OPINION: The unfortunate relationship between racism and professionalism

Isaac Werner  

iwerner@uccs.edu  

     Creativity tends to have difficulty thriving in a modern society crumbling under late-stage capitalism. Whether it is in the educational sphere or the workplace, workers are urged to remain professional. In this context, professional tends to equate to sameness, the status quo, undisruptive.  

     So, when speaking on the unprofessional state of body modifications, we turn towards the supposed attack on personal creativity. With creative people wanting to express those abilities, tattooing and piercing have been deemed satisfactory avenues for them. The satisfactory does not translate into the work environment. So, it seems like an obvious attack on self-expression, right?  

     Well, yes and no.  

     The stigma against body modifications, particularly tattoos, existed long before our typical 9 to 5 office jobs. It is a part of something much bigger and more dangerous than many can expect.  

     The culture behind professionalism is — to put it simply — racist. To slim yourself down to just an echo of the person you are is the unspoken requirement for employment. For white people, this can often mean investing in business attire that is uncomfortable to wear. For people of color, the racism of professionalism often scrutinizes things as simple as their names, the way they speak and even their natural hair.  

     So, it is safe to say that the negativity surrounding body modifications is an unfortunate byproduct of racism.  

     The art of piercing originated in Native American, Indian and other cultures deemed “primitive” through imperialism and colonization, which were perpetuated by the same group of people who have created the culture of professionalism. Native Americans were considered lower class, with that piercings were considered lower class and unprofessional.  

     A study titled “The Commodification of Body Modification” was conducted by Gary S. Foster and Richard L. Hummel, presented at the 2000 annual meeting of the Midwest Sociological Society.
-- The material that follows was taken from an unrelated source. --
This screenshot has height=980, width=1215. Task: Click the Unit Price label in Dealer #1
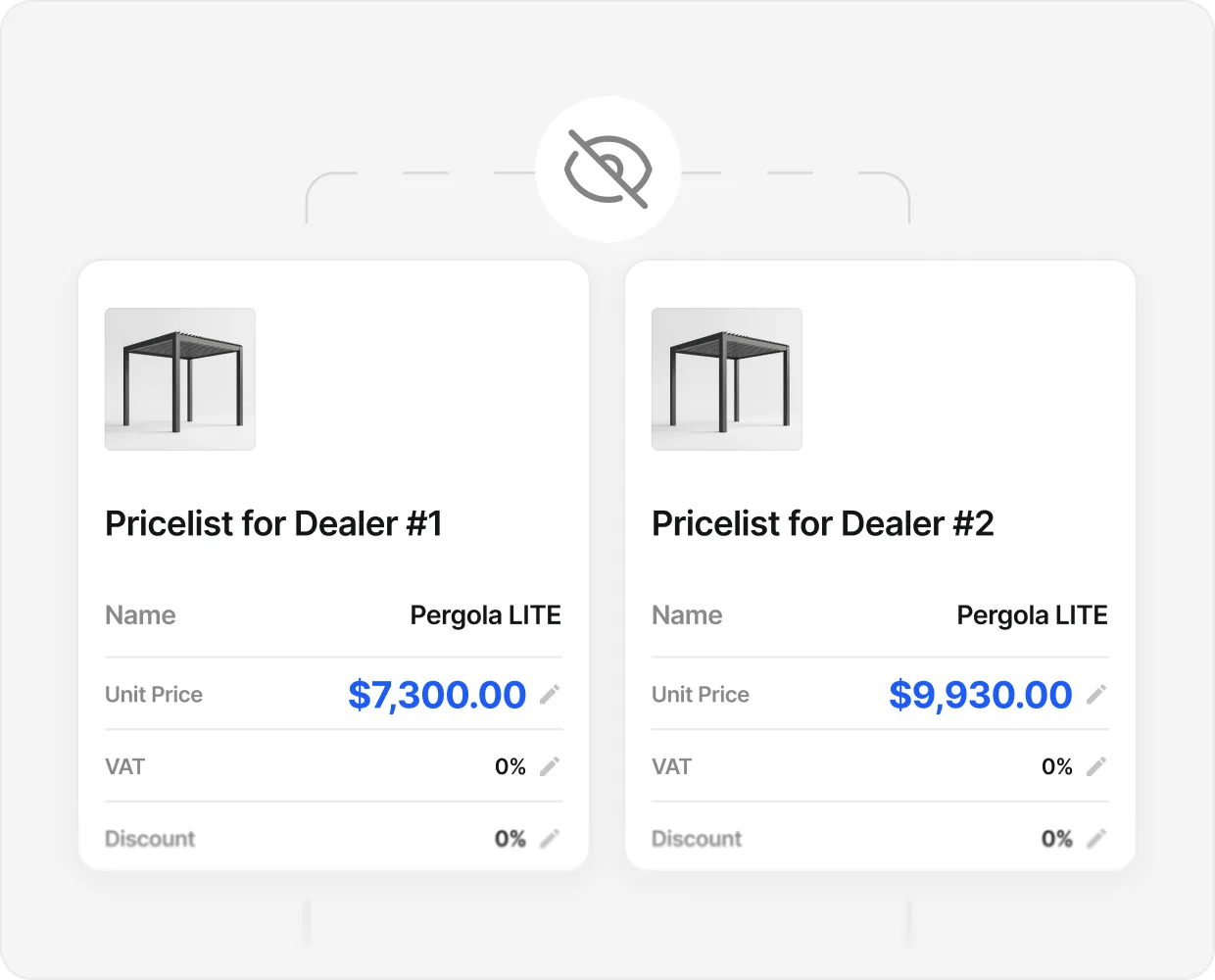point(154,695)
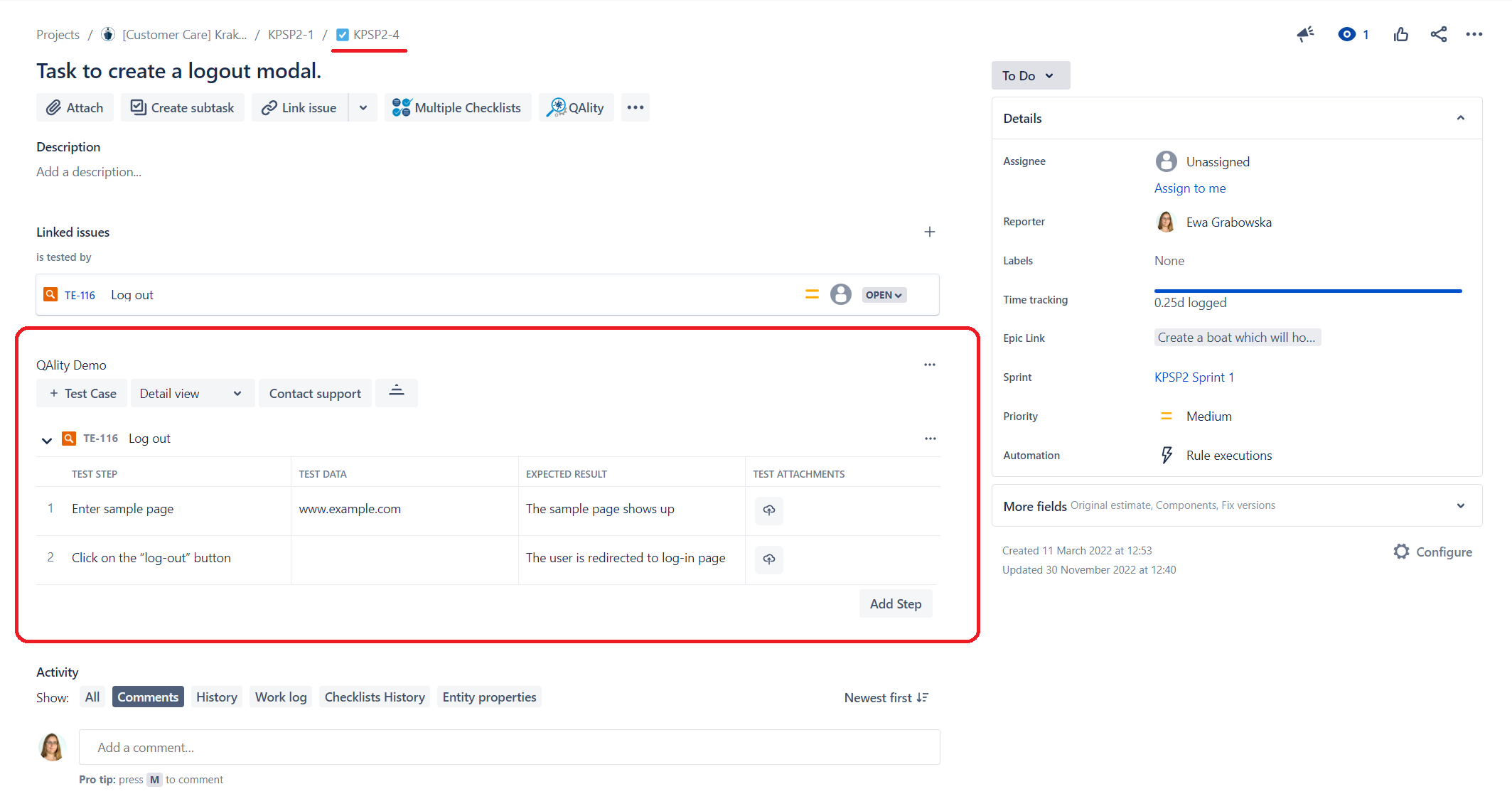Open the Attach paperclip icon
The height and width of the screenshot is (811, 1512).
coord(53,107)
The abstract provided by the researchers summarizes how racism and professionalism intertwine: 

     “From a western bias, the more extreme body modification, with roots in non-western traditions, is often cast as radical, as a stigma symbol because of historical association with deviant or marginal groups.”  

     Simply put, Western bias undoubtably determines what is professional and what is not. When Western culture is the sole decider of what counts as professional and unprofessional, racism will always prevail in order to keep the space of professionalism comfortable and convenient for white workers.  

     Whatever prevents people of color from progressing in society is a win for Western cultures, so employers often see no problem with making sure workers remain professional.  

     These expectations for workers of color also further enhance late-stage capitalism. Workers are forced to adhere to a specific dress code, which affects the way they dress and present themselves. At first, it’s not a big deal. Just wear business attire? No problem. Just come in clean-shaven, and keep hair uncovered? No problem.  

     Except for when it is.  

     Workers have turned into a commodity themselves, faceless and nameless tools to create profit that they rarely reap the benefits of. This, alongside the racism behind professionalism, provides the perfect way to keep employment and livable wages accessible to only a specific group of people.